• [Task item]: The expected answer is a verbatim transcription of the lines below, beginning with the first and ending with the line that holds "You are a GUI", without pictures.

[Opening Working data section]

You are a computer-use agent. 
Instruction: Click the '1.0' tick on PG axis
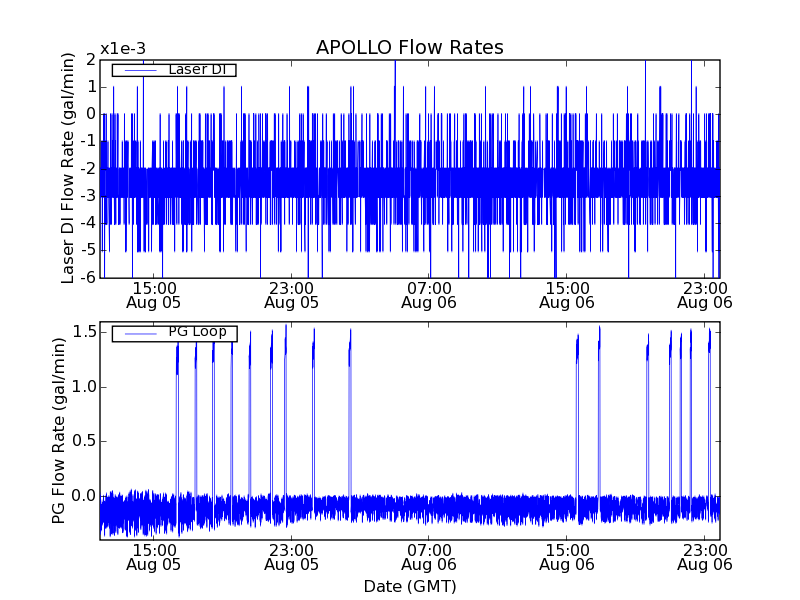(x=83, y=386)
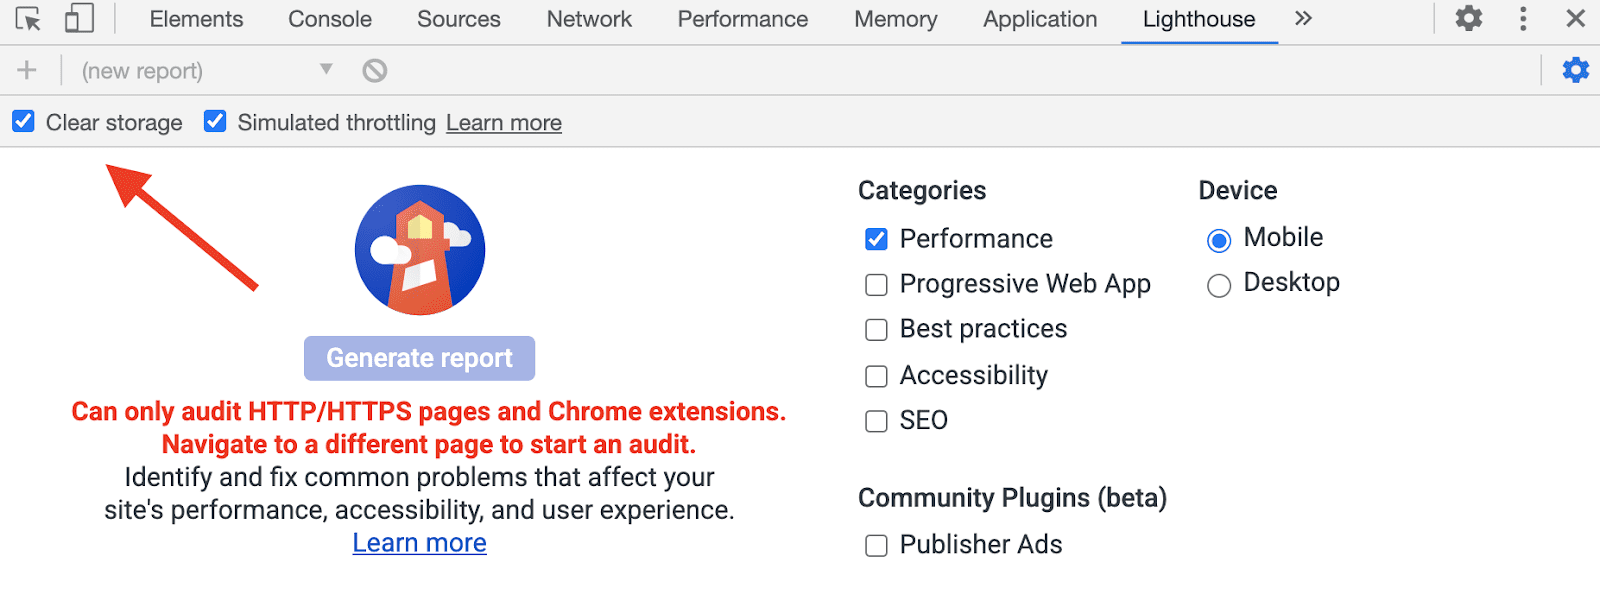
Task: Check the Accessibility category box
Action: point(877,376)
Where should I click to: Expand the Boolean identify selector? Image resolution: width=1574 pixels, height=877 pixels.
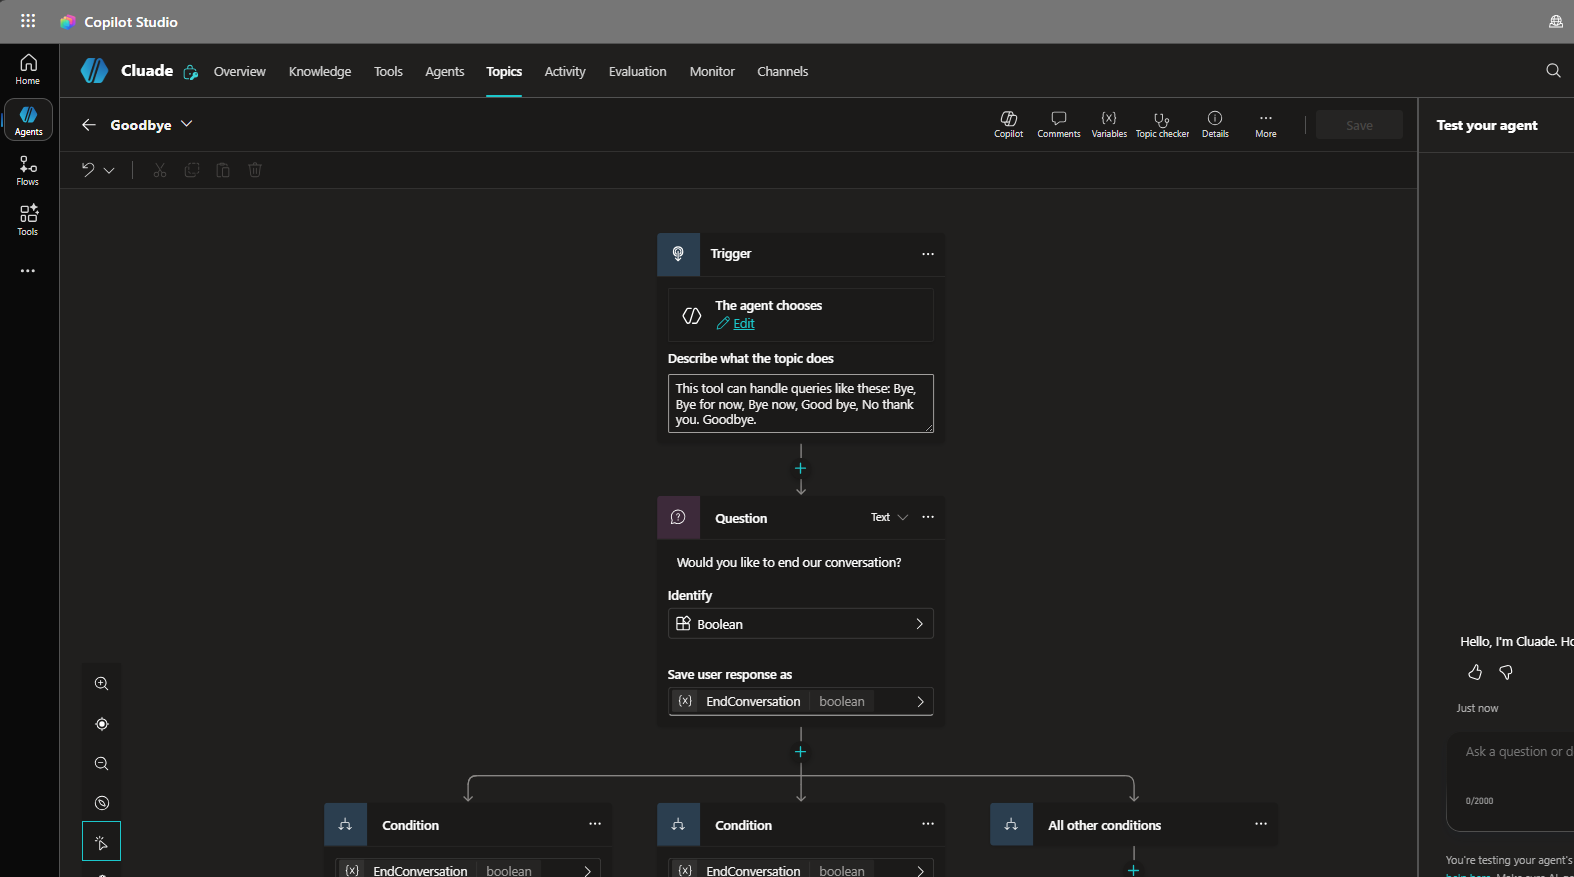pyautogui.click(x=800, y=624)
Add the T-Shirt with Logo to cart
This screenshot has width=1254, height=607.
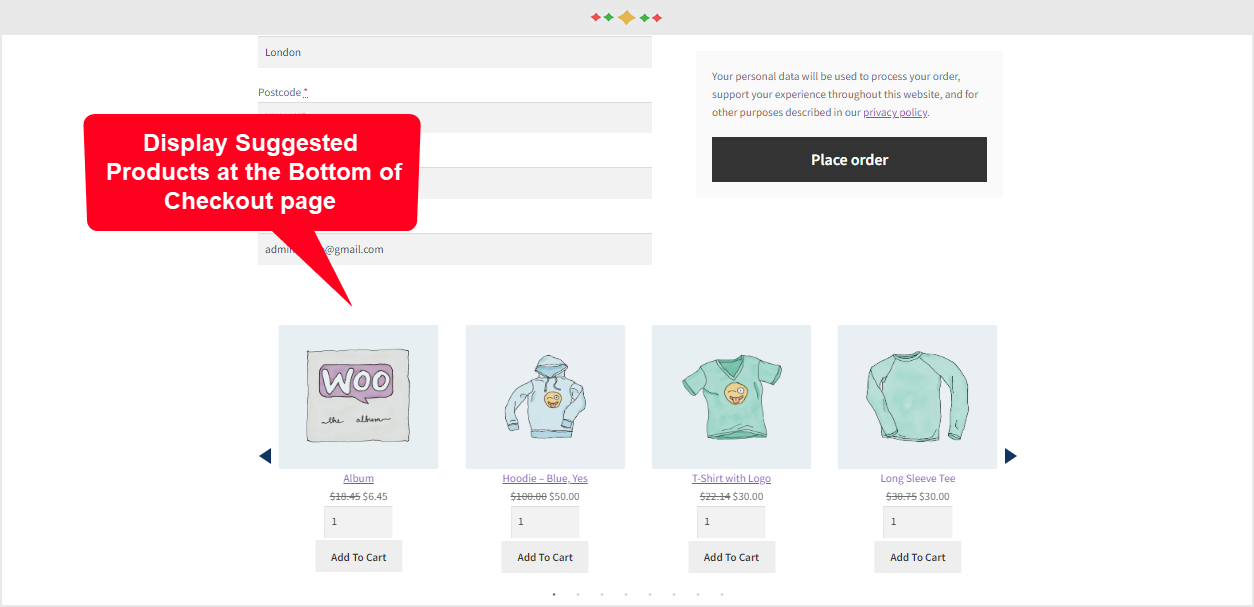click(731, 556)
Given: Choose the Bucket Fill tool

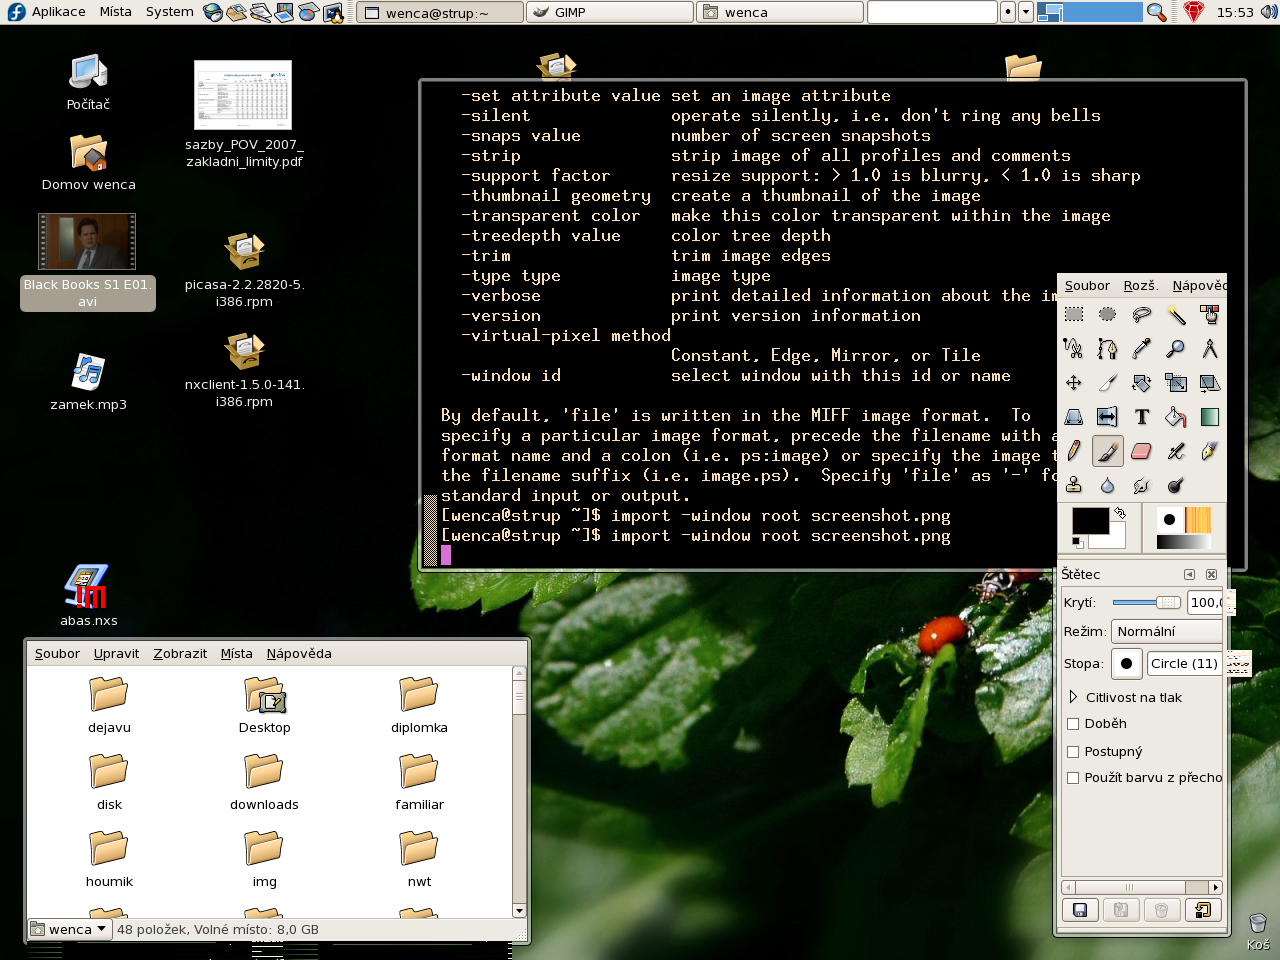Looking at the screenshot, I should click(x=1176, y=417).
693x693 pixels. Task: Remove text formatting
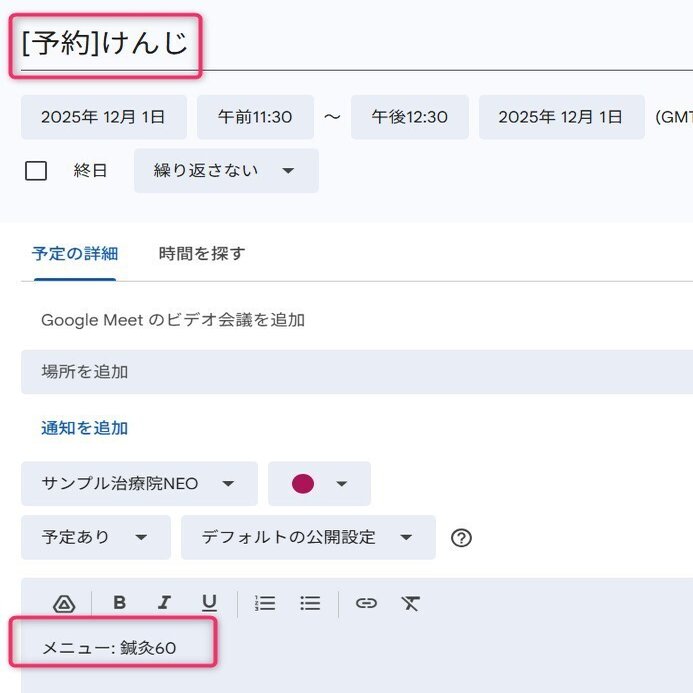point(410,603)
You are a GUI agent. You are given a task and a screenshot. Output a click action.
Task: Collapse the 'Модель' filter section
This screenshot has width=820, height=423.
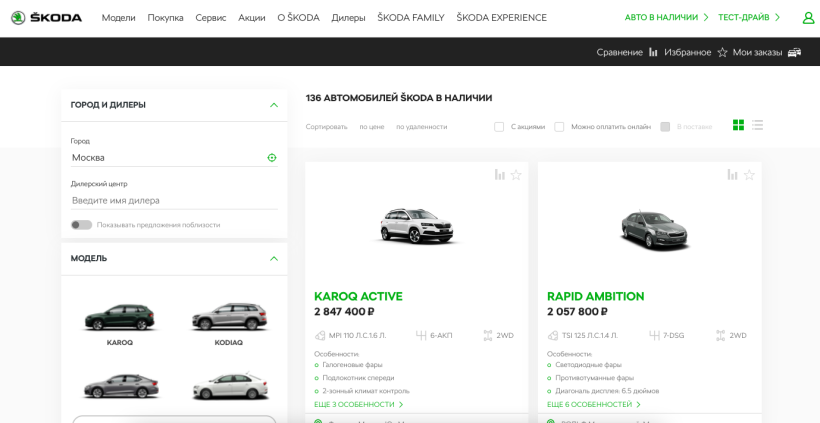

[Closing Working data section]

• [Written solution]:
You are a computer-use agent. 
Instruction: Click the '1.0' tick on PG axis
(x=83, y=386)
Task: Check the Accessibility category box
Action: point(877,376)
Where should I click to: Expand the Boolean identify selector? Image resolution: width=1574 pixels, height=877 pixels.
pyautogui.click(x=800, y=624)
Add the T-Shirt with Logo to cart
This screenshot has width=1254, height=607.
click(731, 556)
Given: Choose the Bucket Fill tool

Looking at the screenshot, I should click(x=1176, y=417).
693x693 pixels. Task: Remove text formatting
point(410,603)
You are a GUI agent. You are given a task and a screenshot. Output a click action.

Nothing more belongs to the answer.